━━━ Extrait fourni ━━━

Une intensification des violences en 2020

Les attaques qui ont récemment frappé Mocímboa da Praia sont le dernier exemple en date d’une tendance inquiétante, où l’on voit l’accès humanitaire se réduire à mesure que le conflit armé s’intensifie. À Mocímboa da Praia, Macomia et dans d’autres villes et villages de Cabo Delgado, le conflit n’épargne ni la population ni les structures essentielles à sa survie. Des maisons sont incendiées, des écoles et des structures médicales pillées et détruites, et des terres agricoles ravagées. Des centaines de personnes ont été tuées, blessées ou sont portées disparues, et des centaines de milliers n’ont d’autre choix que de quitter leur foyer pour aller se cacher dans la brousse ou fuir encore plus loin.

Si la province de Cabo Delgado, riche en ressources naturelles, subit la violence depuis 2017, celle-ci s’est intensifiée en 2020. Ainsi, des villes jusque-là épargnées, où les déplacés venaient prendre refuge, sont désormais attaquées.

Fin mai, la ville de Macomia, où le CICR œuvre depuis un an à rétablir les services de santé et d’approvisionnement en eau, a été prise pour cible. La population de la ville a fui dans la brousse et plus au sud, dans des bateaux de fortune. Dans les affrontements, une maternité, remise en état par le CICR après le passage du cyclone Kenneth en 2019, a également été détruite.

Activités du CICR et problèmes humanitaires à Cabo Delgado

  • Les attaques qui ont récemment frappé Mocímboa da Praia sont le dernier exemple en date d’une tendance inquiétante, où l’on voit l’accès humanitaire se réduire à mesure que le conflit armé s’intensifie. Nous sommes extrêmement soucieux du bien-être des familles qui vivent dans la peur et qui n’ont pas accès aux secours humanitaires essentiels auxquels elles ont le droit, comme des soins de santé, un logement, des denrées alimentaires ou de l’eau potable.
  • L’attaque lancée contre la ville de Macomia a contraint le CICR à suspendre ses activités, déjà entravées depuis des mois par des ponts et des routes rendus impraticables par les inondations. Les travaux d’amélioration de l’approvisionnement en eau dans la ville n’ont par conséquent pas pu être achevés. Une maternité, remise en état après le passage du cyclone Kenneth et qui avait pu rouvrir en décembre 2019, a par ailleurs été détruite lors des affrontements.

━━━

## Objectif de l'exercice
Répondez à ces questions d'après l'extrait sur les violences à Cabo Delgado :
1. Depuis quelle année la province de Cabo Delgado subit-elle la violence ?
2. Qu'est-ce qui entravait déjà les activités du CICR à Macomia avant l'attaque ?
3. Quand la maternité remise en état après le cyclone Kenneth avait-elle pu rouvrir ?
Le matériel ci-dessous n'est pas utile pour répondre.

━━━ Matériel extrait ━━━

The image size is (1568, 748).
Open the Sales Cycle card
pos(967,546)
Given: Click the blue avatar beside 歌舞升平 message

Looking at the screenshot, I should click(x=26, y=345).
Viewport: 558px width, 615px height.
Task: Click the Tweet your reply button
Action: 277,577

━━━

## Zone de réponse
1. Depuis 2017.
2. Des ponts et des routes rendus impraticables par les inondations.
3. En décembre 2019.